Other leaders of other LGBT change organizations have also left their organizations and in one instance, John Smit formerly with Live in Action, offered a complex apology for the damaged LGBT lives he contributed to through his years with Love in Action.

The rest of society has held this position for years, but the Christian community is finally recognizing that change in orientation is not probable  and infact the organizations that promote change have harmed many of the people who they were supposed to help.

Back to same-sex marriage. If change is not possible, isn’t it cruel to deny the people who are not able to change their orientations the protections and legal rights of a marriage? Leaving the debate within the church aside, most LGBT people live a life outside the church (since we don’t welcome them in). Wouldn’t our society and their lives be better and more stable if marriage were available for them and their families? It certainly would be better if we would welcome LGBT people into our church communities.

It seems to me that is hard to demonstrate that allowing same-sex couples to marry threatens the family and destroys marriage. The arguments seem to be more fear based and comes from that place of protecting that which is comfortable and familiar.
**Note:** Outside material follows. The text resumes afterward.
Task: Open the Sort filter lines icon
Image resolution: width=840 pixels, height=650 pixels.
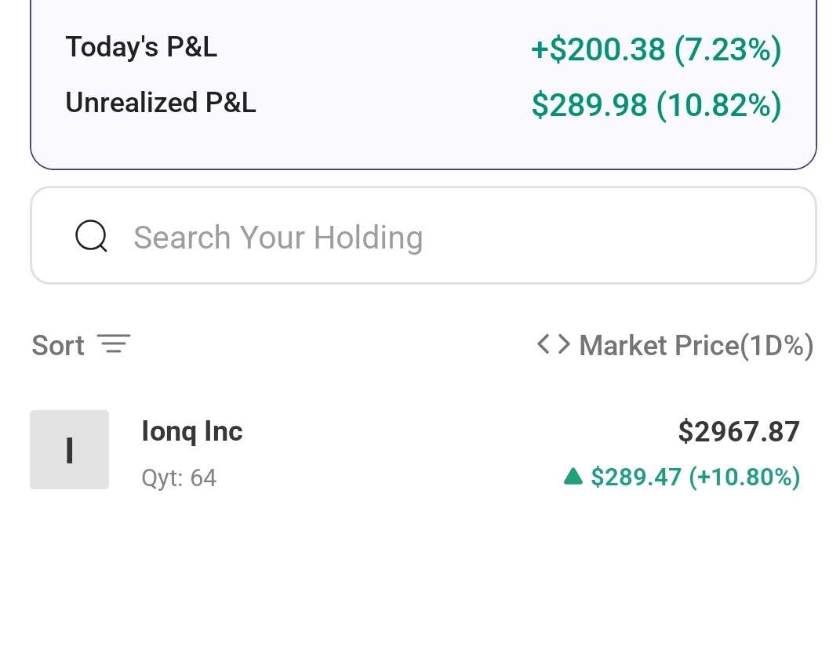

Instead of trying to walk in the shoes of LGBT people and see the world from their perspective, instead of trying to build bridges with people from the LGBT community, we Christians stridently scream about biblical definitions of marriage. However, we live in a country that, since it's inception, has promoted equality for all. Denying LGBT people the right to marry seems to fly in the face of that equality.
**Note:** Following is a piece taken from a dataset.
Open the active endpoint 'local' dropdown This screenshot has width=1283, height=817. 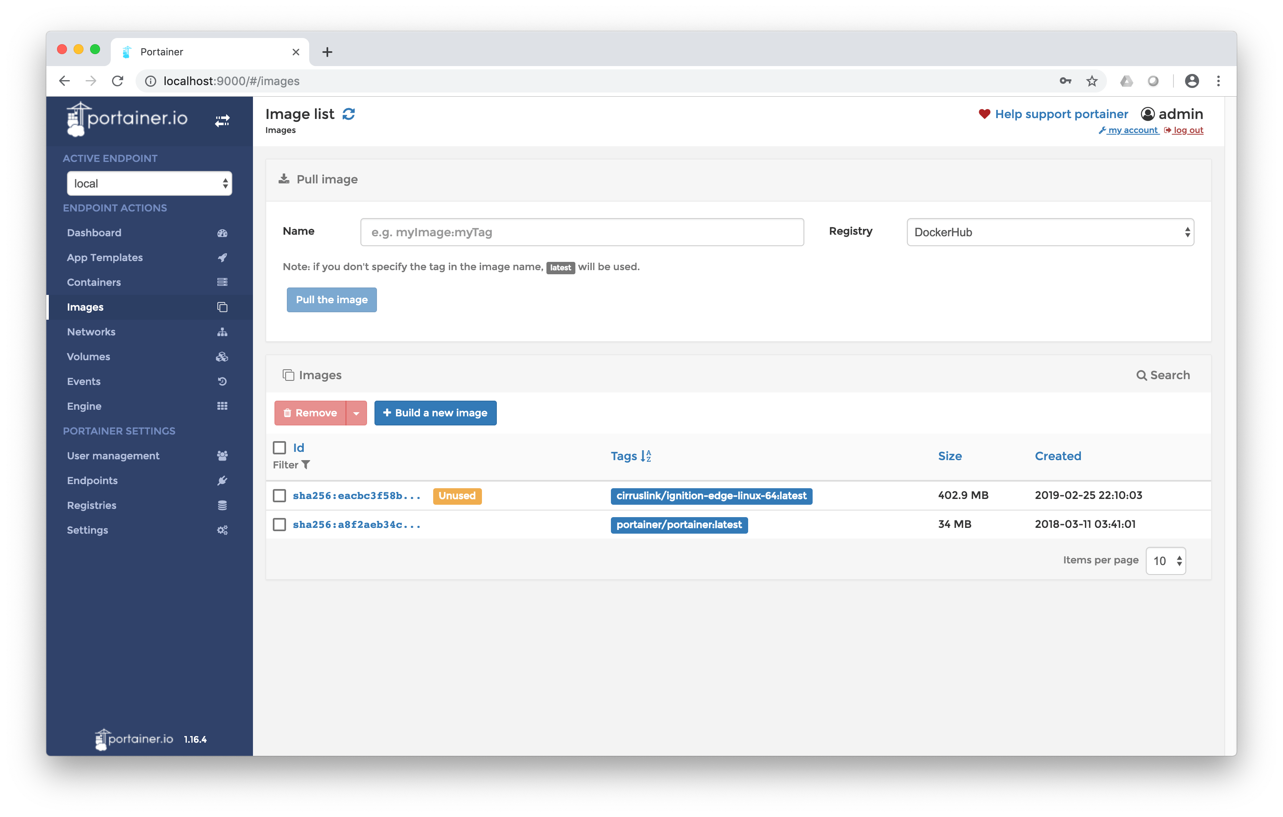click(149, 184)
It seems to me that allowing people with same-sex orientation to marry strengthens our communities by providing stability to those that currently lack that stability. Since marriage is a secular/legal/societal contract authorized by the state, I believe that we should provide the LGBT community with the same protections and covenants available to everyone else.

Same-sex marriage is not a religious issue. It is not a ‘fear’ issue. It is a matter of treating all citizens in our country the same with the same rights and privileges. I believe that we can support same sex marriage because the issue is a matter of civic respect and fairness within a democratic society. A simple act of being a good neighbor.... treating others we would wish to be treated... loving our neighbors as ourselves. At least that’s how I see it.

I’m still researching my Christian theological view on same-sex relations. I can’t say for certain if the sexual behaviors of LGBT people are or are not sin. People who believe that God's Word is inerrant can and have come to different positions on this. What I do know is that God loves every LGBT person he has ever created and I do know that Jesus said that it is not my responsibility to point out the spec in anyone else’s eye. Jesus told me to work on the logs in my eye and let other believers worry about their sawdust. I know that holds true in this discourse.

I don't really expect my church or my pastor to come out in support of marriage equality. That is a place too far, but I do hope that he will be more cautious in his public words.  I've been thinking about giving him a copy of Andrew Marin's book Love is an Orientation to help him learn about building bridges with the LGBT community.